Peter said 'Become holy in all your conduct, because it has been written, 'Be holy, for I am holy.'
Here is a classic example of the difference between the idea of becoming, and of being. In the example I gave in the previous post, only a male can be told to 'be a man', not a woman. The reason is simple enough. A man is a man, while a woman is not. One can never 'be' what they are not.
Christianity often speaks out of lack, rather than out of reality. Those who do this would interpret Peter's words to mean:
'Become holy in all your conduct, because it has been written, 'Become holy, for I am holy.'
It would be foolish for Peter to tell them to 'become holy'. Why? Because they already WERE holy.
Just because one is holy doesn't mean we will always act like it. This was the case here. Peter was very careful in what he said. He did not say to 'become holy.' What he said was 'become holy IN ALL YOUR CONDUCT.'
And what is the basis upon which he could encourage them to become holy in all their conduct? THAT THEY WERE ALREADY HOLY! Remember, you cannot be what you are not already.
Peter spoke out of the reality of their being holy already, not out of lack, as though they were not holy and needed to work to become holy.

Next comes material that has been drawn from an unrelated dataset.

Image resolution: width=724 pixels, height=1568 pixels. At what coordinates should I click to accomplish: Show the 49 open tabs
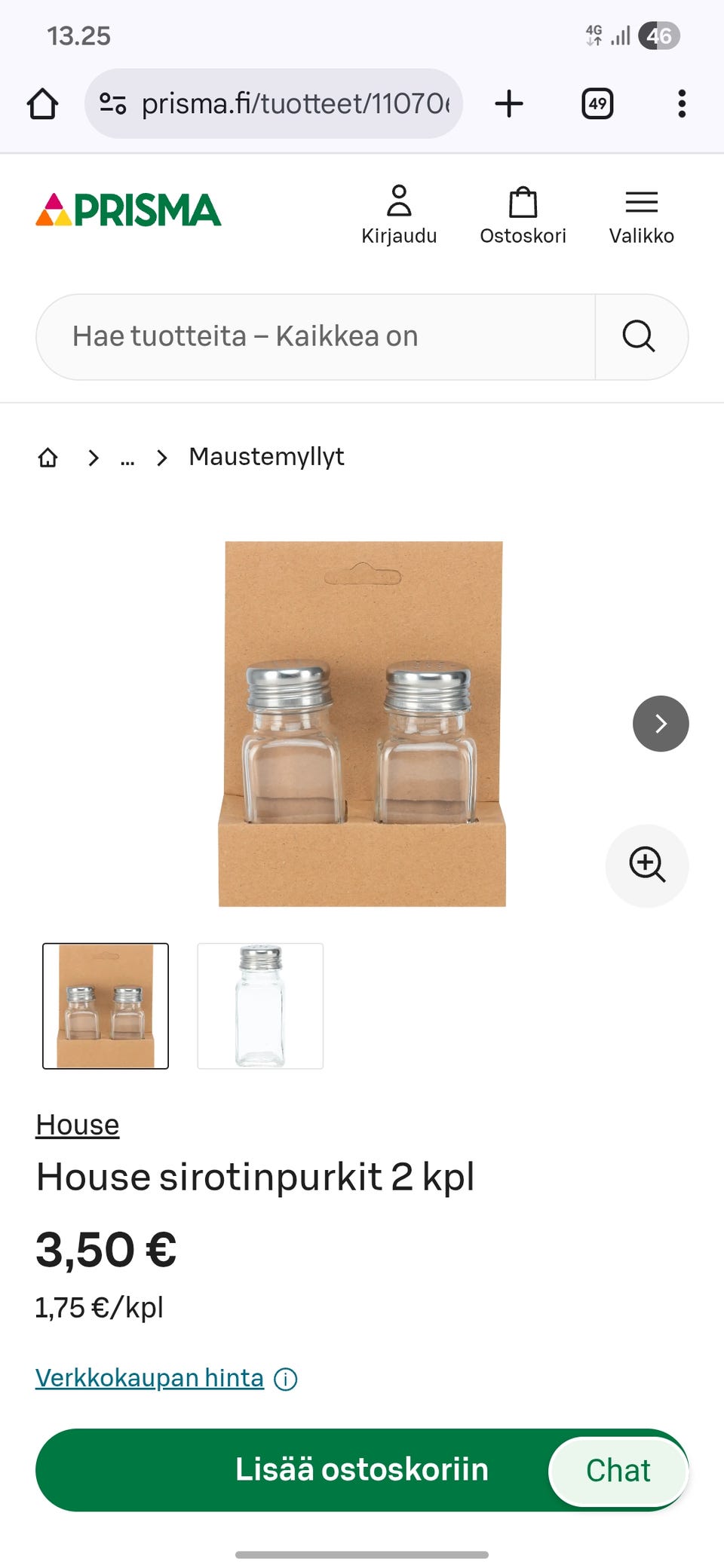click(x=597, y=103)
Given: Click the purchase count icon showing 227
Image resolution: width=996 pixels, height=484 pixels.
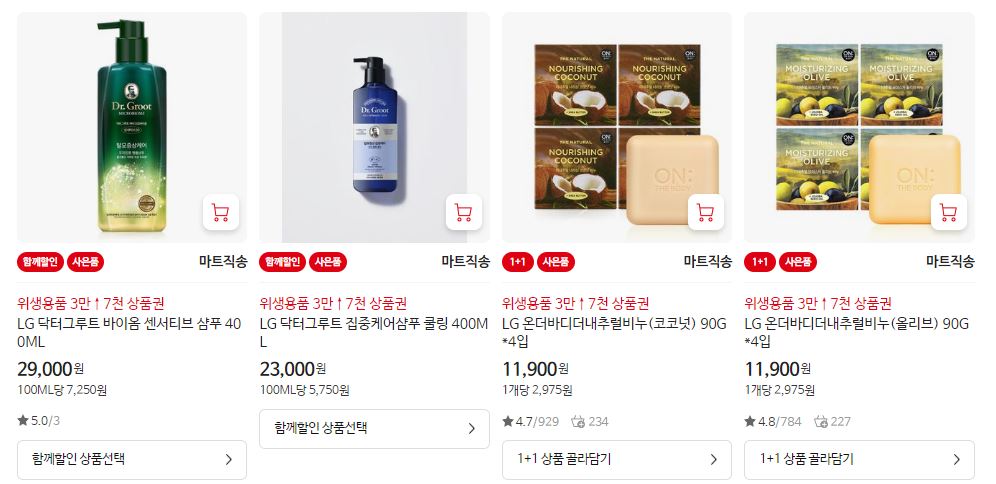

No, he was merely encouraging them to act OUTWARDLY as they already were INWARDLY.
In the example I gave of the man, for me to encourage a man to 'be a man' implies that they are already a man, but are not acting like a man. I would be encouraging them to act like what they are.
Here is where it gets very exciting...
Adam and Eve were the first to, as husband and wife...'become one flesh.' This means they currently were not one flesh. They had not come together yet to make that happen. Now, once they have become one flesh, any further encouragements would be to 'be one flesh.'
To me, this sheds a whole new light on otherwise very familiar passages, but as Jesus words:
'...that they may be one, as we are one.'
I have always been taught to read this as becoming something that I was not currently. The idea presented is that man was not one with God, and Jesus came to make man one with God. But, what if man was always one with God, but that the reality of that was hidden from man by means of death and the experience of a separated mind from God, and that Jesus came, not to make us one with God, but to remove the barrier which prevented us from seeing the truth, which is we are one, and have always been one, with him? And I mean all mankind, not just us believers. We are simply the one who are having the blinders removed (so to speak).
Therefore, to 'be one', is to either see (or be seen) as one with God, and thus enabled to behave out of that reality.